» DOCUMENT PASSAGE
In sociology, social complexity is a conceptual framework used in the analysis of society. It is the study of the phenomena of human existence – emigration patterns, armed conflicts, political movements, marriage practices, natural disasters, etc. Contemporary definitions of complexity in the sciences are found in relation to systems theory, in which a phenomenon under study has many parts and many possible arrangements of the relationships between those parts. It reflects human behavior as it is exercised in ongoing and increasingly broader and more complicated circumstances of individual and group existence. At the same time, what is complex and what is simple is relative and may change with time. Science itself is adaptive and responsive to the (changing) circumstances mankind has found and will find itself in.
Current usage of the term “complexity” in the field of sociology typically refers specifically to theories of society as a complex adaptive system. Attributes of the society include its size, location, composition, identities, authorities, stratification, wealth, and associated statistics and distributions. However, social complexity and its emergent properties are central recurring themes throughout the historical development of social thought and the study of social change. The early founders of sociological theory, such as Ferdinand Tönnies, Émile Durkheim, Max Weber, Vilfredo Pareto, and Georg Simmel, all examined the exponential growth and increasing interrelatedness of social encounters and exchanges. By studying the complex social system, social scientists influence the functioning of the social system.

» ACTIONS TO TAKE
1 - Decide whether each statement below agrees with the passage on social complexity, answering yes or no and quoting the deciding words: (a) Contemporary definitions of complexity in the sciences are linked to systems theory. (b) The passage treats what counts as complex and what counts as simple as fixed for all time. (c) Émile Durkheim is named among the early founders of sociological theory.
2 - Carry the passage on social complexity forward from its final sentence with a further paragraph in the same textbook voice.

» EXTRACTED ENTRIES
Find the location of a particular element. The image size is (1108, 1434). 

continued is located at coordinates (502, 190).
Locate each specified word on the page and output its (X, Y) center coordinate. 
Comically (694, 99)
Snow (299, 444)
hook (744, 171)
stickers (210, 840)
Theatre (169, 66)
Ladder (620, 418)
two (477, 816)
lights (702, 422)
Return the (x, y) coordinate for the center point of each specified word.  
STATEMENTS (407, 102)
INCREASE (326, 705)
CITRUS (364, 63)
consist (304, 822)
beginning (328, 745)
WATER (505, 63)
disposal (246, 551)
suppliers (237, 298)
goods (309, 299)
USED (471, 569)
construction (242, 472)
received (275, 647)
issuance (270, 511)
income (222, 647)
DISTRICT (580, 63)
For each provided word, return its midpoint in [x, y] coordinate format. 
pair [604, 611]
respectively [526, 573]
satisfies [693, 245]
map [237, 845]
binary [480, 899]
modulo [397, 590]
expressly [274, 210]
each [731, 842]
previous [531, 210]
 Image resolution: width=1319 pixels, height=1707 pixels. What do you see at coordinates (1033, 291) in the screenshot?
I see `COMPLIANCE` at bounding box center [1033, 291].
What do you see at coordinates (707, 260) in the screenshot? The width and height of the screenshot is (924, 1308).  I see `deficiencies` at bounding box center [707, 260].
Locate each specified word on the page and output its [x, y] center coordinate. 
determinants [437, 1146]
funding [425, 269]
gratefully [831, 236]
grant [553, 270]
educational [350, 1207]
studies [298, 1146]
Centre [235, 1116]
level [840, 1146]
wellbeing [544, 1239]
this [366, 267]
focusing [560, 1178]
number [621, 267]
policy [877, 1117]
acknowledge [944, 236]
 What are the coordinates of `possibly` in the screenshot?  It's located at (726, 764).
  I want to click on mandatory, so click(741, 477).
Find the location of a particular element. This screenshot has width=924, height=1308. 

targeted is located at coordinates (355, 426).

» EXERCISE ANSWERS
1 -
(a) Yes: "Contemporary definitions of complexity in the sciences are found in relation to systems theory"
(b) No: "what is complex and what is simple is relative and may change with time"
(c) Yes: "The early founders of sociological theory, such as Ferdinand Tönnies, Émile Durkheim, Max Weber, Vilfredo Pareto, and Georg Simmel"

2 -
Social systems are systems in which the elements are human beings or organizations/institutions consisting of human beings, like firms, governments, non-profit organizations, etc. It is the study of nonlinear social processes through the use of models from complexity theory combined with computational methods. This emphasis on interconnectivity in social relationships and the emergence of new properties within society is found in theoretical thinking in multiple areas of sociology. As a theoretical tool, social complexity theory serves as a basis for the connection of micro- and macro-level social phenomena, providing a meso-level or middle-range theoretical platform for hypothesis formation. A social system is complex if the amount of data/information that is needed to fully describe the system is so dispersed that it cannot at any moment be collected at one central point. Methodologically, the concept of social complexity is theory-neutral, meaning that it accommodates both local (micro) and global (macro) phenomena in sociological research. Science itself is an evolutionary process within the complex social system.